JERUSALEM (JTA) — At a special Knesset session marking 21 years since the assassination of Yitzhak Rabin, Prime Minister Benjamin Netanyahu praised the slain leader for working toward peace while insisting on security.
“Rabin sought peace and extended his hand for peace, but fundamentally he understood that the establishment of peace needed to be done in a sober fashion and with responsibility,” Netanyahu said Sunday afternoon. “His insistence on security arrangements, even during his final speech in exactly where I stand: the security arrangements to which even today the Palestinians do not agree.”
“I have also extended my hand in peace, but time after time the Palestinians refuse to engage in peace talks or recognize a Jewish state within any borders.”
Netanyahu pointed out that Rabin, who with the late Shimon Peres and Palestinian leader Yasser Arafat shared the Nobel Peace Prize for reaching the Oslo Accords in 1993, had named Iran as the state that “fans the flames” of radical Islam,” as it continues to do today.
At the same Knesset session, opposition leader Isaac Herzog called on Netanyahu to make peace with and separate from the Palestinians.
“Our identity is not derived from the identity of the individual who sits in the White House. The moment of truth is here. We must decide, as Rabin said, peace prospects are better than thousands of wars,” Herzog said.

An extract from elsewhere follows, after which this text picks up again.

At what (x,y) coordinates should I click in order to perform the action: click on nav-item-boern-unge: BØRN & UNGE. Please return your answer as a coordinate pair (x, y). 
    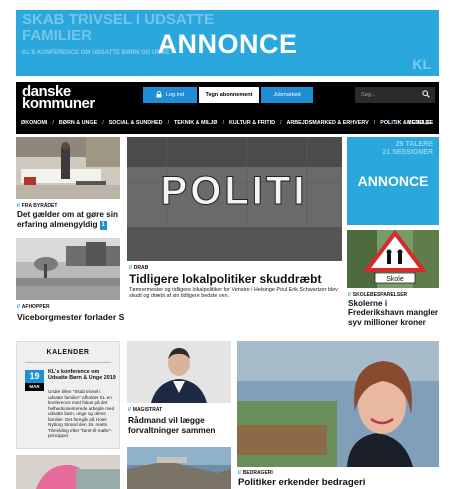
    Looking at the image, I should click on (78, 123).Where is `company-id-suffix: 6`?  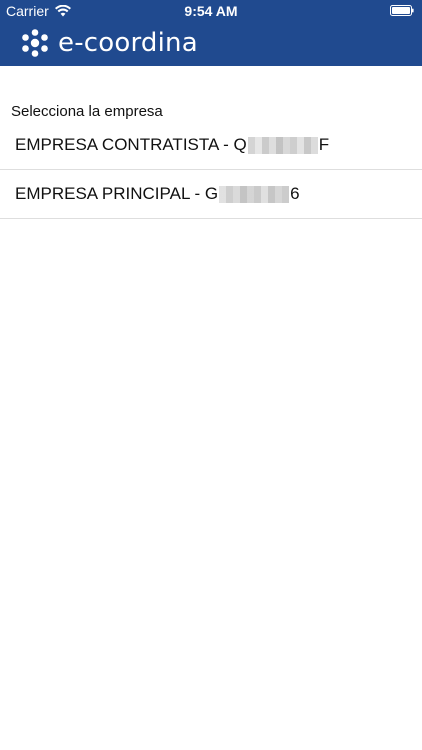
company-id-suffix: 6 is located at coordinates (295, 194). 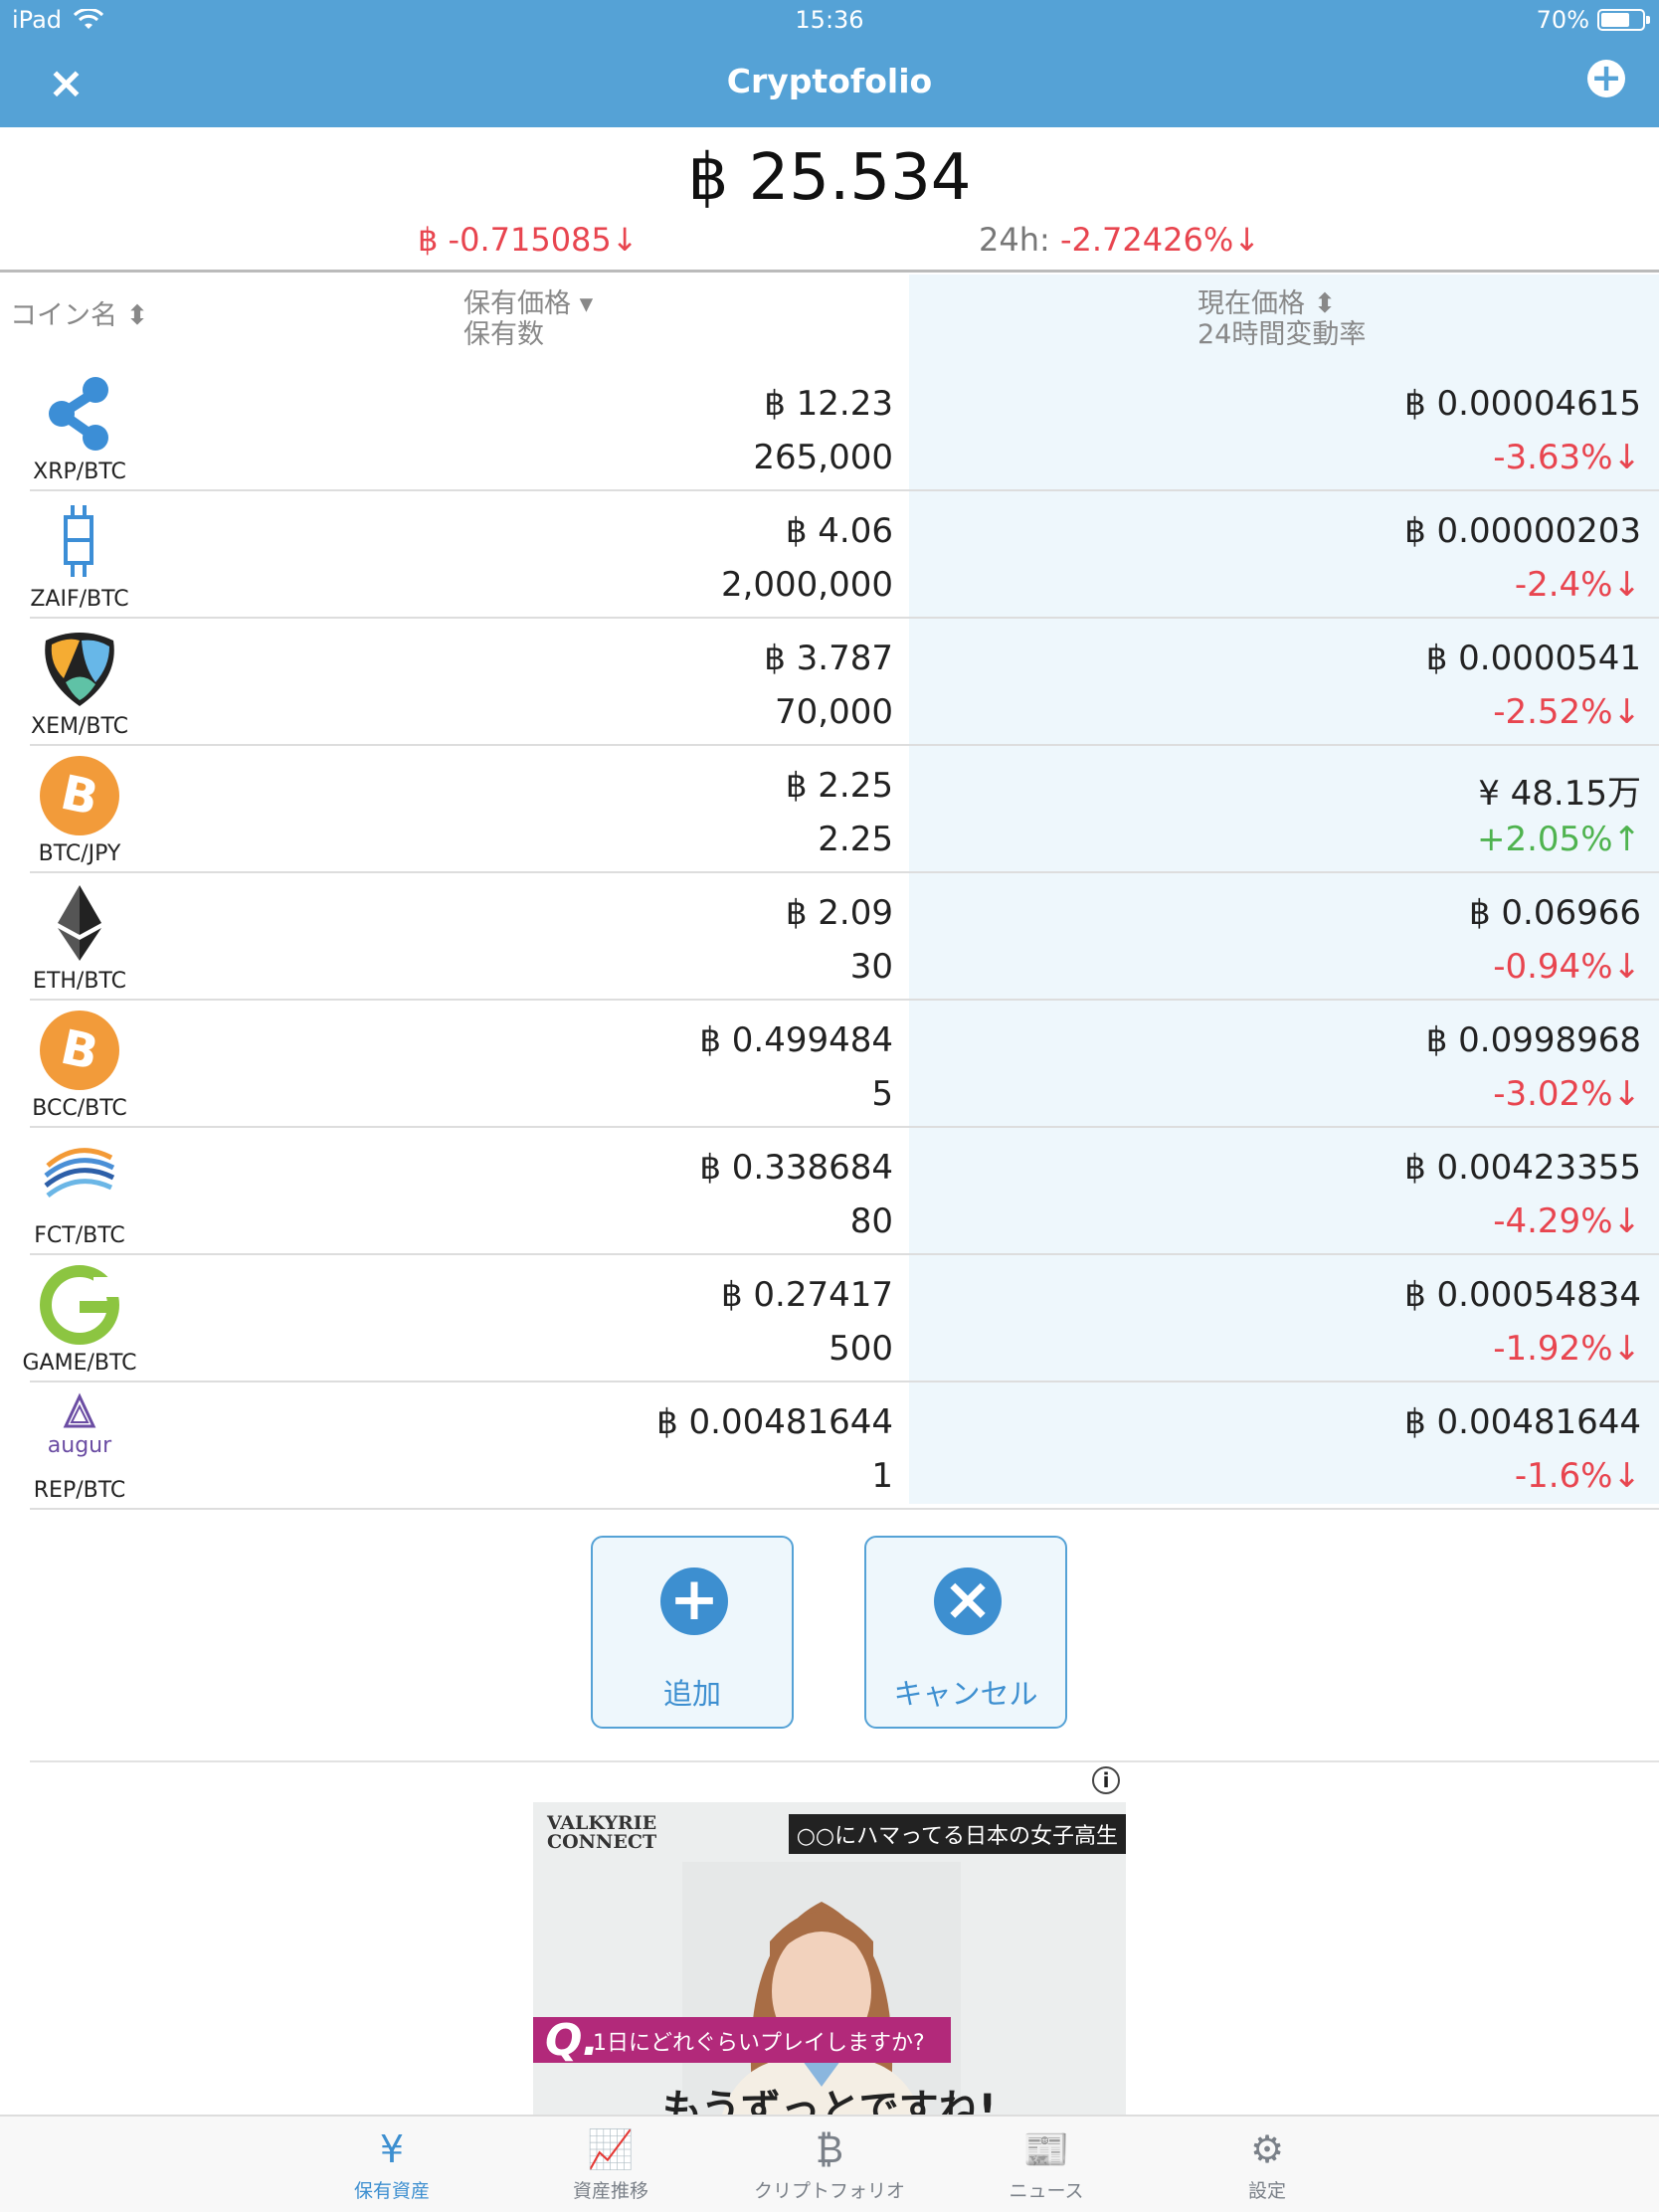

Herzog blamed Netanyahu for the “incitement which has taken place over the past few years” and warned that “other murderers could already be walking among us and the responsibility for this lies completely with you, prime minister.”
Netanyahu and other right-wing leaders were accused of fomenting the atmosphere that led to Rabin’s assassination in 1995, including attending a rally just days before the assassination in which Rabin was called a “traitor” and a “murderer” for signing the Oslo Accords.
Netanyahu on Saturday posted a video to his Facebook page condemning Rabin’s political assassination and including a video clip of him from 1995 denouncing the hateful rhetoric against the then-prime minister at two public addresses.
In the post, Netanyahu called Rabin’s murder “a shocking political assassination, abhorred by all.”